TASK OBJECTIVE:
Copy down all of the data underneath, exactly as shown.
*** Opening of RECORDS FOR THE EXERCISE ***
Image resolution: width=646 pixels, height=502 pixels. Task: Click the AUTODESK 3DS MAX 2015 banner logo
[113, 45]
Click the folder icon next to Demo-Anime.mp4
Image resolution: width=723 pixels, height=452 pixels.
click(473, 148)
*** Close of RECORDS FOR THE EXERCISE ***
TASK SOLUTION:
Image resolution: width=646 pixels, height=502 pixels. Task: Click the AUTODESK 3DS MAX 2015 banner logo
[113, 45]
Click the folder icon next to Demo-Anime.mp4
Image resolution: width=723 pixels, height=452 pixels.
click(473, 148)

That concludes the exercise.